[Dataset records]
===

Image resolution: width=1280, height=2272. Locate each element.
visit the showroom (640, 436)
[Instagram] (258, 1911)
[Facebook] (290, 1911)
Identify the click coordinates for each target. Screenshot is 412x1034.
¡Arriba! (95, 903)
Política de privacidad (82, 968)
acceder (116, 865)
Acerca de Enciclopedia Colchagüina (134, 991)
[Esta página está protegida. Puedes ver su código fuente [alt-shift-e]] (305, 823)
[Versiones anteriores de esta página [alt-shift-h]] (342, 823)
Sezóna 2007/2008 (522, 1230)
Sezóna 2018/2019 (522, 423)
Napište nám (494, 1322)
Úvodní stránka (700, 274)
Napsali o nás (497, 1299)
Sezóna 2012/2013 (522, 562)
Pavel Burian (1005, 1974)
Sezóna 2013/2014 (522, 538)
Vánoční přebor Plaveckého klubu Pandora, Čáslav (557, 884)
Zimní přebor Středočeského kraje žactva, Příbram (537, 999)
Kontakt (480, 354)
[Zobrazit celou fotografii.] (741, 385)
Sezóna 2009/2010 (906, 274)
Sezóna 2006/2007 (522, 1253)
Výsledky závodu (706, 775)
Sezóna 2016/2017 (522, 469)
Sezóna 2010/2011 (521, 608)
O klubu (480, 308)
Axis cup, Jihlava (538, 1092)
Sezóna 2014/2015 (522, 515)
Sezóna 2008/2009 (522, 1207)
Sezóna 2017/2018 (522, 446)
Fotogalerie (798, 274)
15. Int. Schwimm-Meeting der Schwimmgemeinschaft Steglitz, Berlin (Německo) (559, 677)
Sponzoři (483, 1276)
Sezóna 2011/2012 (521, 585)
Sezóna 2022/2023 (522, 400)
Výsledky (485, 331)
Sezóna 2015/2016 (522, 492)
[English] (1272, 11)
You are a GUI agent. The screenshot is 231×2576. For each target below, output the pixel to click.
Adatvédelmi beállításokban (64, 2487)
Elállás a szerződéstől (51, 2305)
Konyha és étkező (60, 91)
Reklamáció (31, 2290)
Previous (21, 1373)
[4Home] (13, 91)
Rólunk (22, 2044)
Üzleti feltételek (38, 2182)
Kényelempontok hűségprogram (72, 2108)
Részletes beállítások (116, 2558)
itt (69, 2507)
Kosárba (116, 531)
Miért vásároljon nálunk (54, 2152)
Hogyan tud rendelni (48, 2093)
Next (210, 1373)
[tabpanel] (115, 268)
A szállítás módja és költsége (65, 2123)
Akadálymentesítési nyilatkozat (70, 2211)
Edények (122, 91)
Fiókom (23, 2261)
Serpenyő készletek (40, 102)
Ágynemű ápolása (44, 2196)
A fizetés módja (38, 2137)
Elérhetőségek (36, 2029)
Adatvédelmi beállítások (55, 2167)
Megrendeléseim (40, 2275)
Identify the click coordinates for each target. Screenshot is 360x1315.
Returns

===

* AIM OF THE TASK
Go through the entries. Report every line that contains the word "shift".

* OUTPUT BELOW
[Esta página está protegida. Puedes ver su código fuente [alt-shift-e]] (305, 823)
[Versiones anteriores de esta página [alt-shift-h]] (342, 823)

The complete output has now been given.